* Data for the task
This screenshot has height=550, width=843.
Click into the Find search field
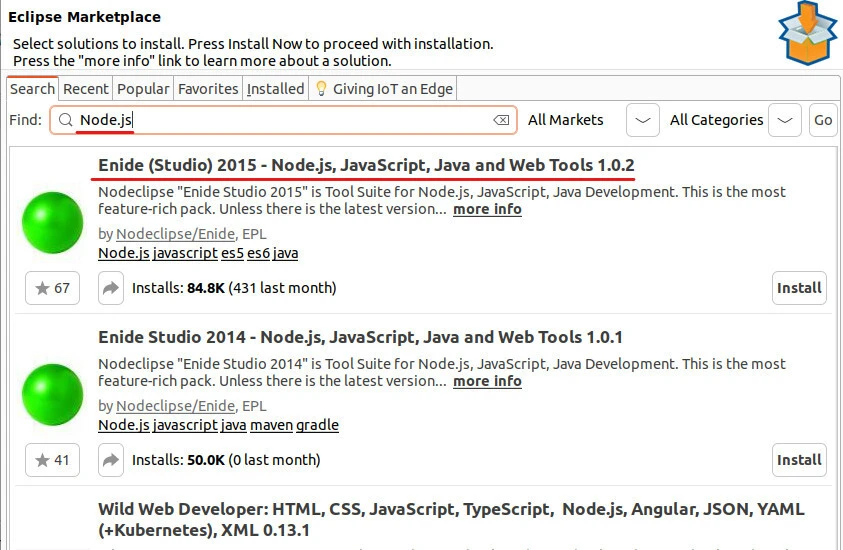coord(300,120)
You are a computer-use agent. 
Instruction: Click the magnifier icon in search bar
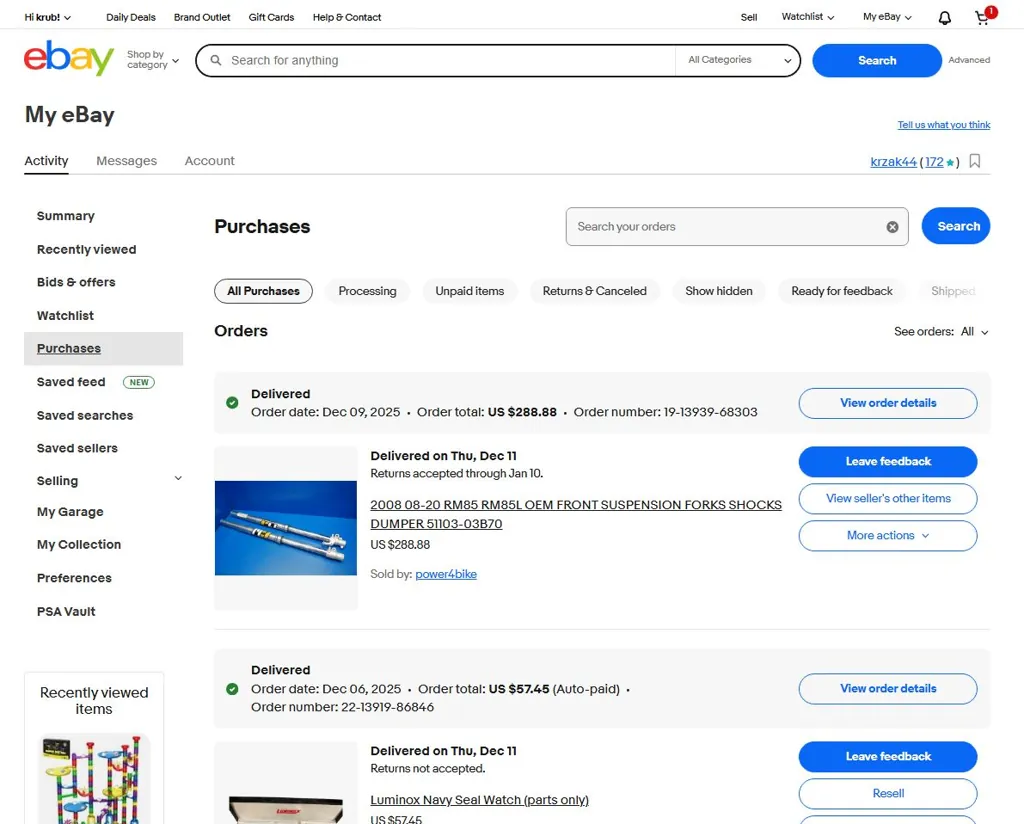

* Task objective
What is needed here is each line above set down word for word, minus the images.

* Response for this exercise
This screenshot has height=550, width=843.
Click into the Find search field
coord(300,120)
You are a computer-use agent. 
Instruction: Click the magnifier icon in search bar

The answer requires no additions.